Когда на шум сбежались окрестные жители, они увидели, что "Григорей Томосов лежит против Индрикова двора серебряника мертв". Убийца не прятался, видимо стоял рядом. Генрих Арнс послал свою служанку Ульянку за друзьями Грельса, жившими на Петровке. Вскоре они подошли — служилые иноземцы Михаиле Цыпр, Юрий Пороцкий, Генрих Дал. Попросив соседей быть свидетелями, они задержали Фалька, положили тело на телегу, и посадив туда же Анну, жену Фалька, поехали в Иноземский приказ, ведавший службой и судом иностранных наемников.

В то время в Москве жило уже довольно много иноземцев, причем пока еще не в отдельной слободе, а по всему городу. Среди них больше всего было военных наемников (это характерная особенность всех европейских армий того времени). Россия только что проиграла войну с Польшей за Смоленск, армия боярина М. Б. Шеина капитулировала. Мужественный воевода обращен был правительством в козла отпущения и казнен "за измену". На самом же деле выявилась слабая подготовка армии — дворянская конница не дисциплинирована, казаки бунтовали, иноземцы не надежны.

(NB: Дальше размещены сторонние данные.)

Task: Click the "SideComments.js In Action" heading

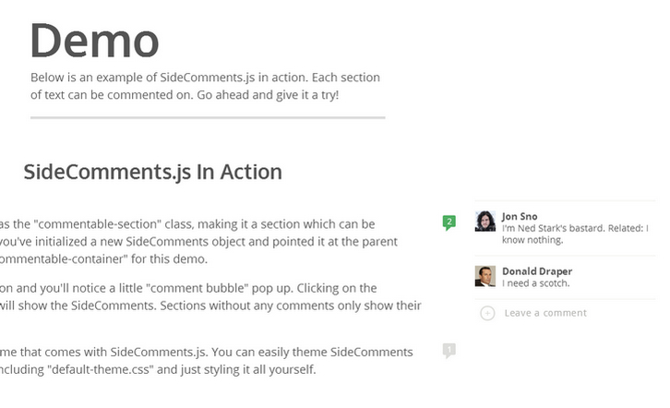Action: pyautogui.click(x=152, y=172)
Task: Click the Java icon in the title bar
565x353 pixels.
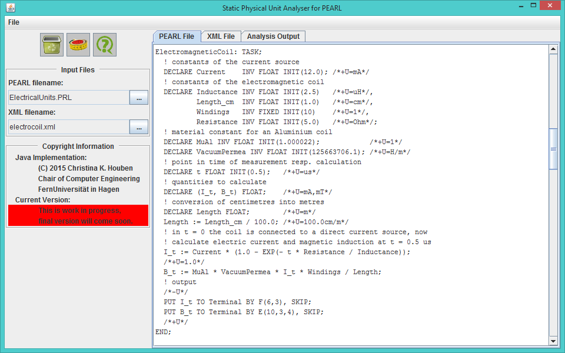Action: [x=9, y=8]
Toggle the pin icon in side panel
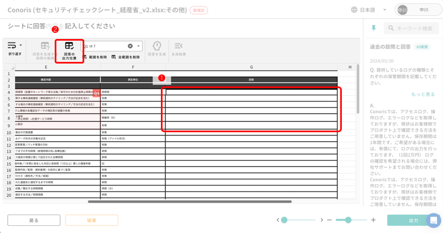443x233 pixels. click(374, 28)
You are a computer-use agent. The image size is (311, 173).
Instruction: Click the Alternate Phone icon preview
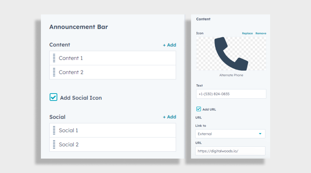(x=231, y=54)
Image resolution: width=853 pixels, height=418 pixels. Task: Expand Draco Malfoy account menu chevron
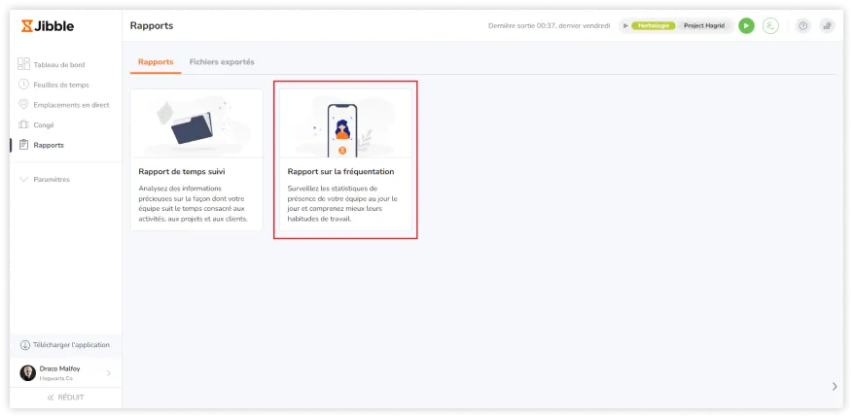108,373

После войны началось формирование "полков нового строя", для чего активно нанимались иностранные офицеры и солдаты. Комплектовались даже целые национальные отряды. В документах того времени сохранились сведения об "англицких", "греческих", "немецких", "волошских" и даже "шкотских" и "ирлянских" ротах на русской службе. Среди них встречались и настоящие военные специалисты — например, представители известных шотландских семейств Брюсов и Гордонов. Многие же были просто искателями приключений и [457] хорошего жалованья, а то и с самозванными офицерскими чинами. Знаменитый соратник Петра генерал Патрик Гордон вспоминал в своем "Дневнике", как удивился, когда ему, боевому и высокообразованному офицеру знатного рода, при найме на русскую службу предложили... показать ружейные приемы. Вскоре он выяснил, сколь не излишним был этот экзамен: ему самому приходилось отсеивать некомпетентных авантюристов. Поединки в этой среде были в обычае. Во время осады Смоленска полковник Лесли в ссоре застрелил полковника Сандерсона; через десять лет, в 1643 г., сержант Седлинд заколол в Москве на дуэли золотых дел мастера Томсона и... женился на его вдове. Генерал Патрик Гордон в своем дневнике (а вел он его все 38 лет службы в России) отмечал, что, например, в октябре 1662 г. полковник Штрассбург заколол на дуэли полковника Литскина, а в декабре в Москве решили драться офицеры Мевс и Бурнат, но Гордон их помирил; рассказал он и о своей дуэли: у него же на пирушке поссорился с ним майор Монтгомери; наутро стрелялись на пистолетах, верхами; оба промазали и, спешившись, вынули шпаги, но секунданты заметили, что оружие разного типа и отложили поединок, а назавтра их помирили.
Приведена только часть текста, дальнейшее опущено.